I am trying to solve Problem 7.4.40 from Dummit and Foote, a part of which states:
Let $R$ be a commutative ring with $1\neq 0$ such that $R$ has exactly one prime ideal. Then every element of $R$ is either nilpotent or a unit.
ATTEMPT: Let $P$ be the unique prime ideal of $R$. We will show that every element of $R\setminus P$ is a unit. Let $r\in R\setminus P$. Then the ideal $(r)$ is either equal to $R$ or is a proper ideal of $R$. If $(r)=R$ then $r$ is a unit. So assume $(r)\subsetneq R$. But then $(r)$ is contained in a maximal ideal $M$ of $R$. Clearly $M\neq P$. But $M$ is also a prime ideal of $R$ since it is a maximal ideal of $R$, giving a contradiction.
So we have shown that $x\in R\setminus P\Rightarrow r$ is a unit.
Also, since $P$ is prime, we have $\mathfrak N(R)\subseteq P$.
What I am struggling with is showing that $\mathfrak N(R)=P$.
NOTE: The result that $\mathfrak N(R)$ is the intersection of all the prime ideal of $R$, where $R$ is a commutative ring with $1\neq 0$, is not yet discussed in the textbook (See the comment in Problem 7.4.26 in D&F). So I think there must be an elementary argument which shows $\mathfrak N(R)=P$ in the question at hand.
Thanks.
Let $\mathfrak{p}$ be the unique prime ideal of $R$, and $f \in \mathfrak{p}$ any element. To show that $f$ is nilpotent is equivalent to show that $R_f$ is the zero ring. What do you know about the prime ideals of $R_f$? Note that a ring is the zero ring if and only if it has no prime ideals.

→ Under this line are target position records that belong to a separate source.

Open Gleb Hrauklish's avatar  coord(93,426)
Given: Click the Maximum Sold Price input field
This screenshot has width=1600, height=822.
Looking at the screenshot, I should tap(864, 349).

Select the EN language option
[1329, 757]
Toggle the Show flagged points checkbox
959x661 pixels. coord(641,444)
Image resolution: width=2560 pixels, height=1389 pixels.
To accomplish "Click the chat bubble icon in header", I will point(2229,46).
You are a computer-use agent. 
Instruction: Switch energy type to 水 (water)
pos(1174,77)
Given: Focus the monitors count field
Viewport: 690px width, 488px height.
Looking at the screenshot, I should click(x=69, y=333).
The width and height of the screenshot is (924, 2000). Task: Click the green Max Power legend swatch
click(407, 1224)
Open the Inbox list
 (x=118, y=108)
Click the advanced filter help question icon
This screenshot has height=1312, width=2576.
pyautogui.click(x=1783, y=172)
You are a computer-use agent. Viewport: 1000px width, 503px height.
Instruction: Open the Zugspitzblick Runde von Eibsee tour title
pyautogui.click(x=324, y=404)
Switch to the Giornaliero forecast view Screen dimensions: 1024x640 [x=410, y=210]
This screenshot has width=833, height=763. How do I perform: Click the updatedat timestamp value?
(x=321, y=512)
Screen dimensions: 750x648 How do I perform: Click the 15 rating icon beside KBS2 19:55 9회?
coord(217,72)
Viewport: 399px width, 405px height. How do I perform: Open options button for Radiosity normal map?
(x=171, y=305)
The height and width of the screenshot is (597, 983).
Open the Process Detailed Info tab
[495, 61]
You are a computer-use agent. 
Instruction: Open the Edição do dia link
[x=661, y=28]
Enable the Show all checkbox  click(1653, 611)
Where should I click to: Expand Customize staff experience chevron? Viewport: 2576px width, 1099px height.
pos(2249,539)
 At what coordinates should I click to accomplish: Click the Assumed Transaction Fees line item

Added later: Since the OP is not aware of localizations, let us just define $R_f := R[X]/(fX-1)$ and show that $R_f$ is the zero ring for all $f \in \mathfrak{p}$.
If there is any prime ideal in $R_f$ we also have a prime ideal $\mathfrak{q}$ in $R[X]$ containing $(fX-1)$. Since $\mathfrak{p}$ is the unique prime of $R$ we have $\mathfrak{q} \cap R = \mathfrak{p}$, so $\mathfrak{q}$ contains $f$. But this is a contradiction since the invertible element $\overline{f} \in R_f$ cannot lie in any prime ideal. So $R_f = 0$.
From this it follows easily that $f$ is nilpotent: Since $R_f = 0$ we have $1 \in (fX-1)$, so $fX-1$ is invertible in $R[X]$. Now we know (I hope you know) that a polynomial is invertible if and only if the lowest coefficient is invertible and all other coefficients are nilpotent.